[start AVAILABLE DATA]

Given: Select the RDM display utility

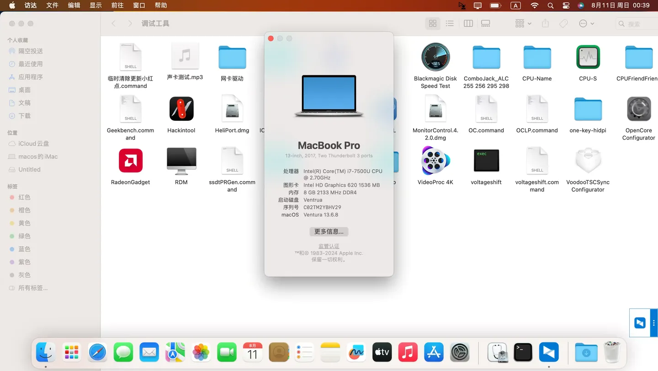Looking at the screenshot, I should 181,161.
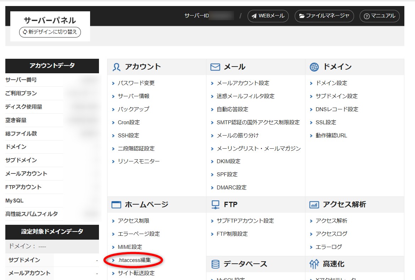Viewport: 415px width, 280px height.
Task: Click the WEBメール paper plane icon
Action: (253, 16)
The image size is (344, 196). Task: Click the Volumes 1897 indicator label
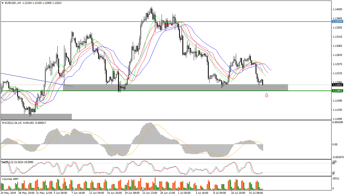pyautogui.click(x=10, y=179)
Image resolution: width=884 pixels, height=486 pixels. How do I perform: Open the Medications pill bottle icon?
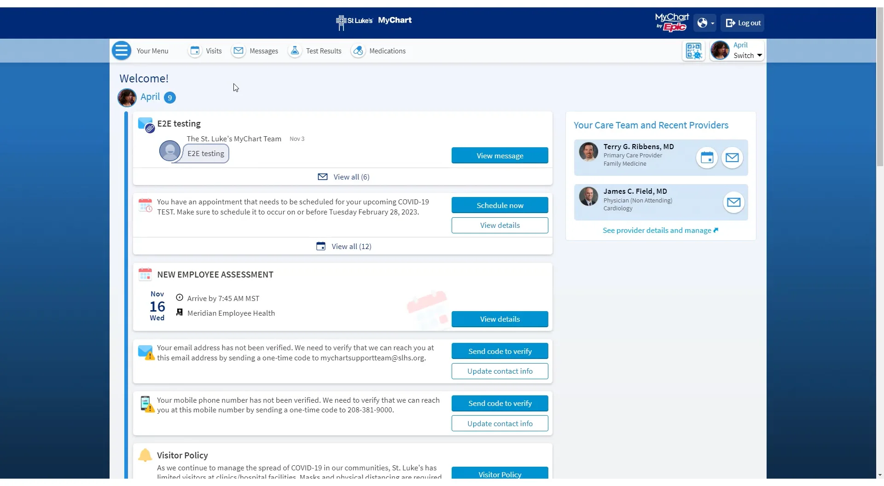pos(359,51)
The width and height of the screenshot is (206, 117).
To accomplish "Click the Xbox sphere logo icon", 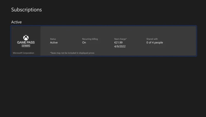I will [x=26, y=38].
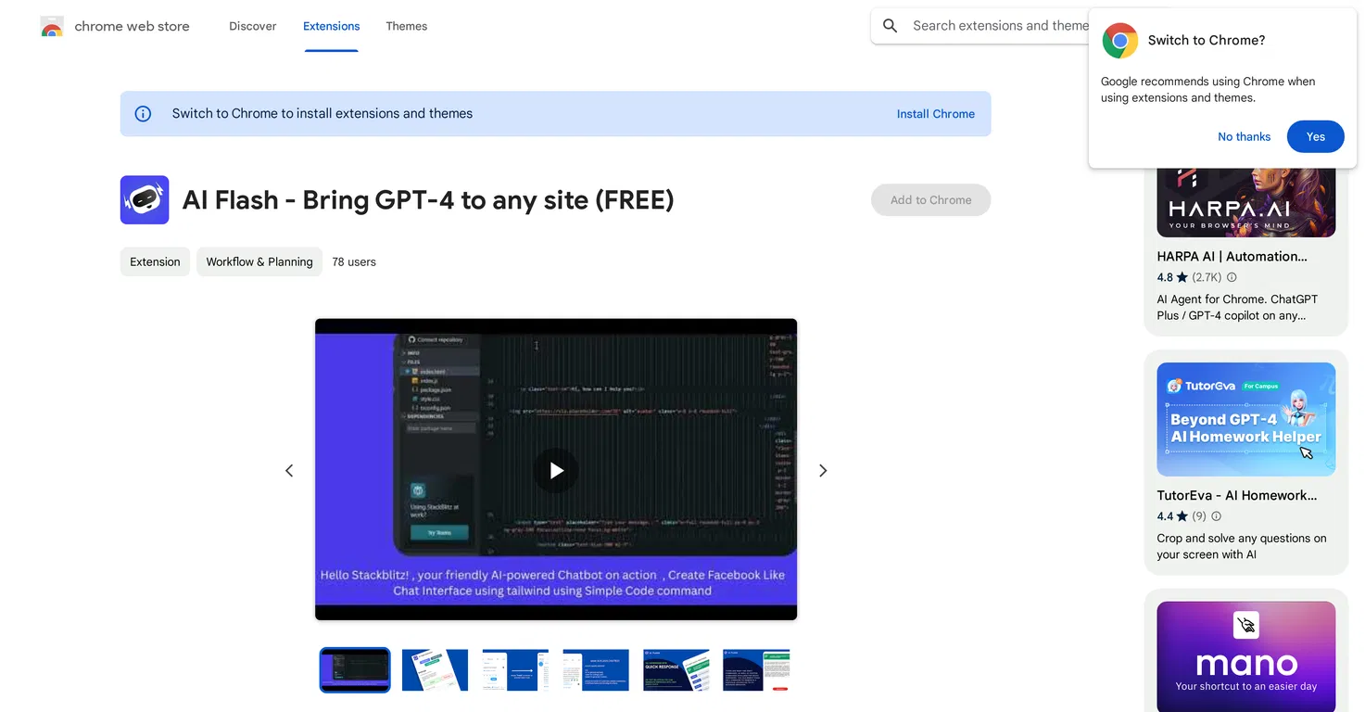1365x712 pixels.
Task: Open the TutorEva AI Homework card image
Action: pyautogui.click(x=1246, y=419)
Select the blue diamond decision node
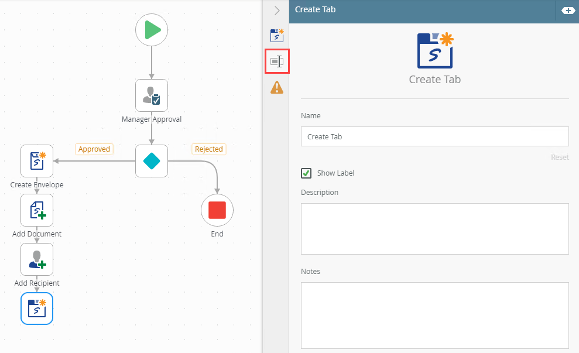This screenshot has width=579, height=353. [x=152, y=161]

[end AVAILABLE DATA]

WORK TO DO —
Write the material from its first line through the line containing "pyautogui.click(x=10, y=179)" as a JSON list of strings, one string per line, with blank lines skipped and the pictures left out.

SOLVED EXERCISE —
[
  "Given: Select the RDM display utility",
  "Looking at the screenshot, I should 181,161.",
  "Viewport: 415px width, 280px height.",
  "Task: Click the WEBメール paper plane icon",
  "Action: (253, 16)",
  "The image size is (344, 196). Task: Click the Volumes 1897 indicator label",
  "pyautogui.click(x=10, y=179)"
]